→ WHAT NEEDS TO BE DONE
Rewrite every line of the records below as a numbered list, leaving out the blank lines.

→ EXCERPTED DATA

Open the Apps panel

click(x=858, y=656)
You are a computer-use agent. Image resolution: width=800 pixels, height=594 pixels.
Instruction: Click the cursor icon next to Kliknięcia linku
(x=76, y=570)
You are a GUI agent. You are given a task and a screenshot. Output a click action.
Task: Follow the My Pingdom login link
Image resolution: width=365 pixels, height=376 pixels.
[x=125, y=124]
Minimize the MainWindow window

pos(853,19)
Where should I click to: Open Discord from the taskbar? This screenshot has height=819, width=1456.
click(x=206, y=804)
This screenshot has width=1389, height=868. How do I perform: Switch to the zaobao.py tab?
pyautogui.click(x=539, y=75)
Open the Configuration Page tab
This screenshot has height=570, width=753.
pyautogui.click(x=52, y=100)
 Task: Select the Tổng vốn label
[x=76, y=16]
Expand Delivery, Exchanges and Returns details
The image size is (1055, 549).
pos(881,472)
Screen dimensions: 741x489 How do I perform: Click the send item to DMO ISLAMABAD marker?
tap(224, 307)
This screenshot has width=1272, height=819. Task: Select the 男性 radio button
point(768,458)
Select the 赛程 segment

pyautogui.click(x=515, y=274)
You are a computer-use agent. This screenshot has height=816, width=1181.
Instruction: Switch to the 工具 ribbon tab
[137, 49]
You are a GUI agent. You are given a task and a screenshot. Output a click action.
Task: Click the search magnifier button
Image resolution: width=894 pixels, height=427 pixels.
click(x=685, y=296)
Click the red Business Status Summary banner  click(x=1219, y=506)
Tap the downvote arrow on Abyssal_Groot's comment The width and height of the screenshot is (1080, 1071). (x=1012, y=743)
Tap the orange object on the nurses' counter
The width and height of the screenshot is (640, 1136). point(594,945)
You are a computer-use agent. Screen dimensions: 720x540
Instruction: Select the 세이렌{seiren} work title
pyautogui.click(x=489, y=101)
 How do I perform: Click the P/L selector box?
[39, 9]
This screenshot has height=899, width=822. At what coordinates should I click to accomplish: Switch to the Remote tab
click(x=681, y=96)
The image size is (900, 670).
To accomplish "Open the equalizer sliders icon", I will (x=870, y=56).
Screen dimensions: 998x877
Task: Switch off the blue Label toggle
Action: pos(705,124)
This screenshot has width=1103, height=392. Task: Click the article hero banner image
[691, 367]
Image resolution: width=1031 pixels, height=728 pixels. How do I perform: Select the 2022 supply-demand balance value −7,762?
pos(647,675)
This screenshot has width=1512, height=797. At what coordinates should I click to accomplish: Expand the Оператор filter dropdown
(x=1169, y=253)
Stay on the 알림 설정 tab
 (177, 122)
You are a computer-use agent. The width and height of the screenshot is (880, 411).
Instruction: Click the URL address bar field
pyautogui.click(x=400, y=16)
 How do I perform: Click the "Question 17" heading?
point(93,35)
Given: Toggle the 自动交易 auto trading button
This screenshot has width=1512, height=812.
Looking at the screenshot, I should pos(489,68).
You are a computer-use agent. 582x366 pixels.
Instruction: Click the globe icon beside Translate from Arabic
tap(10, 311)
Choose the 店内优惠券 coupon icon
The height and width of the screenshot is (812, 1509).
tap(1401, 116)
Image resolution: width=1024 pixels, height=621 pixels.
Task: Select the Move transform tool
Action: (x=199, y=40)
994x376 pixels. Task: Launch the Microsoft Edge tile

→ TASK OUTPUT
1. Open the Apps panel
2. click(x=858, y=656)
3. You are a computer-use agent. Image resolution: width=800 pixels, height=594 pixels.
4. Instruction: Click the cursor icon next to Kliknięcia linku
5. (x=76, y=570)
6. You are a GUI agent. You are given a task and a screenshot. Output a click action.
7. Task: Follow the My Pingdom login link
8. Image resolution: width=365 pixels, height=376 pixels.
9. [x=125, y=124]
10. Minimize the MainWindow window
11. pos(853,19)
12. Where should I click to: Open Discord from the taskbar? This screenshot has height=819, width=1456.
13. click(x=206, y=804)
14. This screenshot has width=1389, height=868. How do I perform: Switch to the zaobao.py tab?
15. pyautogui.click(x=539, y=75)
16. Open the Configuration Page tab
17. This screenshot has height=570, width=753.
18. pyautogui.click(x=52, y=100)
19.  Task: Select the Tổng vốn label
20. [x=76, y=16]
21. Expand Delivery, Exchanges and Returns details
22. The image size is (1055, 549).
23. pos(881,472)
24. Screen dimensions: 741x489 How do I perform: Click the send item to DMO ISLAMABAD marker?
25. tap(224, 307)
26. This screenshot has width=1272, height=819. Task: Select the 男性 radio button
27. point(768,458)
28. Select the 赛程 segment
29. pyautogui.click(x=515, y=274)
30. You are a computer-use agent. This screenshot has height=816, width=1181.
31. Instruction: Switch to the 工具 ribbon tab
32. [137, 49]
33. You are a GUI agent. You are given a task and a screenshot. Output a click action.
34. Task: Click the search magnifier button
35. Image resolution: width=894 pixels, height=427 pixels.
36. click(x=685, y=296)
37. Click the red Business Status Summary banner  click(x=1219, y=506)
38. Tap the downvote arrow on Abyssal_Groot's comment The width and height of the screenshot is (1080, 1071). (x=1012, y=743)
39. Tap the orange object on the nurses' counter
40. The width and height of the screenshot is (640, 1136). point(594,945)
41. You are a computer-use agent. Screen dimensions: 720x540
42. Instruction: Select the 세이렌{seiren} work title
43. pyautogui.click(x=489, y=101)
44.  How do I perform: Click the P/L selector box?
45. [39, 9]
46. This screenshot has height=899, width=822. At what coordinates should I click to accomplish: Switch to the Remote tab
47. click(x=681, y=96)
48. The image size is (900, 670).
49. To accomplish "Open the equalizer sliders icon", I will (x=870, y=56).
50. Screen dimensions: 998x877
51. Task: Switch off the blue Label toggle
52. Action: pos(705,124)
53. This screenshot has width=1103, height=392. Task: Click the article hero banner image
54. [691, 367]
55. Image resolution: width=1031 pixels, height=728 pixels. How do I perform: Select the 2022 supply-demand balance value −7,762?
56. pos(647,675)
57. This screenshot has width=1512, height=797. At what coordinates should I click to accomplish: Expand the Оператор filter dropdown
58. (x=1169, y=253)
59. Stay on the 알림 설정 tab
60.  (177, 122)
61. You are a computer-use agent. The width and height of the screenshot is (880, 411).
62. Instruction: Click the URL address bar field
63. pyautogui.click(x=400, y=16)
64.  How do I perform: Click the "Question 17" heading?
65. point(93,35)
66. Given: Toggle the 自动交易 auto trading button
67. This screenshot has width=1512, height=812.
68. Looking at the screenshot, I should pos(489,68).
69. You are a computer-use agent. 582x366 pixels.
70. Instruction: Click the globe icon beside Translate from Arabic
71. tap(10, 311)
72. Choose the 店内优惠券 coupon icon
73. The height and width of the screenshot is (812, 1509).
74. tap(1401, 116)
75. Image resolution: width=1024 pixels, height=621 pixels.
76. Task: Select the Move transform tool
77. Action: (x=199, y=40)
78. 994x376 pixels. Task: Launch the Microsoft Edge tile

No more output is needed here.